O sentimento de corrupção generalizada no Brasil, revelado pela Lava Jato, e a profusão de autoridades dos partidos mais tradicionais envolvidas em corrupção fizeram muita gente votar em Jair Bolsonaro com o intuito de enfrentar essa praga. É claro que a péssima situação econômica deixada pelos governos de petistas e emedebistas fez o caldo entornar, mas certamente foi no combate aos desvios de dinheiro público daquela era que o então candidato surfou para conquistar a cadeira mais importante da República. Acomodado nela, porém, Bolsonaro dá mostras de que parte do discurso não se sustenta na prática, o que tende a frustrar seu eleitorado. Nas últimas semanas, acentuou-se essa percepção com interferências a favor dos filhos e de aliados.
Jair Bolsonaro atropelou a fundamental independência da Polícia Federal e da Receita ao anunciar a troca do comando dos órgãos no Rio de Janeiro. Alegou que o presidente não pode ser um banana e que quer alguém alinhado no comando das instituições. Frustrou delegados e agentes que acreditavam que teriam a liberdade de investigar quem quer que fosse. Não é coincidência que as mudanças tenham ocorrido no Rio de Janeiro, onde os dois órgãos estão no encalço de um de seus filhos, o senador Flávio Bolsonaro, e de figuras envolvidas com a milícia que povoavam o gabinete dele na Assembleia Legislativa daquele Estado?
Aliás, partiu de Flávio um pedido ao Supremo para limitar a atuação do Conselho de Controle de Atividades Financeiras (Coaf), que deixou de ter autonomia para enviar dados de movimentações suspeitas, como a da turma do filho do presidente. O ministro Dias Toffoli, com familiares também na mira, aproveitou a deixa para beneficiar centenas de investigados que estavam em situação semelhante. A decisão aprisionou o Coaf justamente após a militância bolsonarista lutar tanto para que o órgão ficasse sob o guarda-chuva do ministro da Justiça, Sergio Moro. Agravando o quadro, o Coaf, que permaneceu na Economia, vai perder o comando indicado por Moro, pois o presidente não gostou das posições de Roberto Leonel criticando a decisão do STF. Ou seja: Bolsonaro aprova a decisão da Corte, quer o Coaf quietinho no seu canto e nunca apoiou de verdade que ele ficasse com alguém independente.

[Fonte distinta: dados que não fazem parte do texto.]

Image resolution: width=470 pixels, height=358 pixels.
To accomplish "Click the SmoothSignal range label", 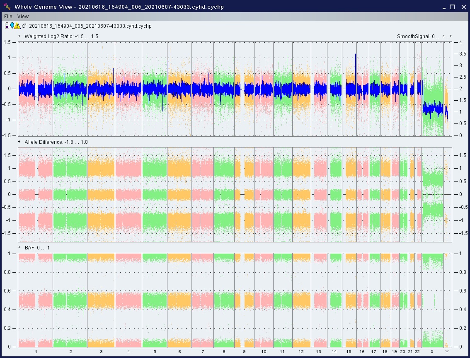I will pyautogui.click(x=421, y=36).
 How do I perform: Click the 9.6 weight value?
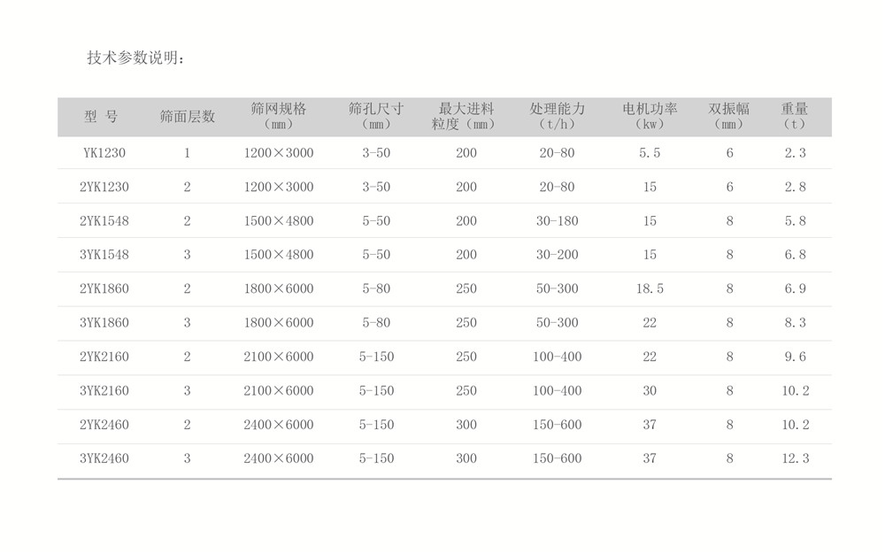795,357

Autonomia também não é o que o presidente quer na Procuradoria Geral da República (PGR). Por isso não vai indicar o primeiro da lista tríplice formada com o voto de procuradores de todo o país. Provavelmente também não colocará o segundo ou o terceiro. Seus militantes chegaram a defender Deltan Dallagnol, ao que Bolsonaro respondeu compartilhando um link em que chama o coordenador da Lava Jato de “esquerdista estilo PSOL”, entre outras coisas, por defender que o filho do presidente precisa ser investigado.
Depois de tirar Moro da 13ª Vara Federal em Curitiba, Bolsonaro age nas sombras para esvaziar seu poder. O presidente não se esforça para fazer o pacote anticrime do ministro avançar e, enquanto isso, até aceita deixar passar parte do projeto do abuso de autoridade, que o Congresso aprovou. Bolsonaro fez pressão pessoal para que o PSL retirasse de seus quadros o deputado Alexandre Frota, que o criticou, mas não moveu uma palha para defender a exclusão de acusados de operar candidaturas-laranja ou para que o partido agisse para impedir que o abuso de autoridade avançasse. Pelo discurso que ostentou, parece incoerente.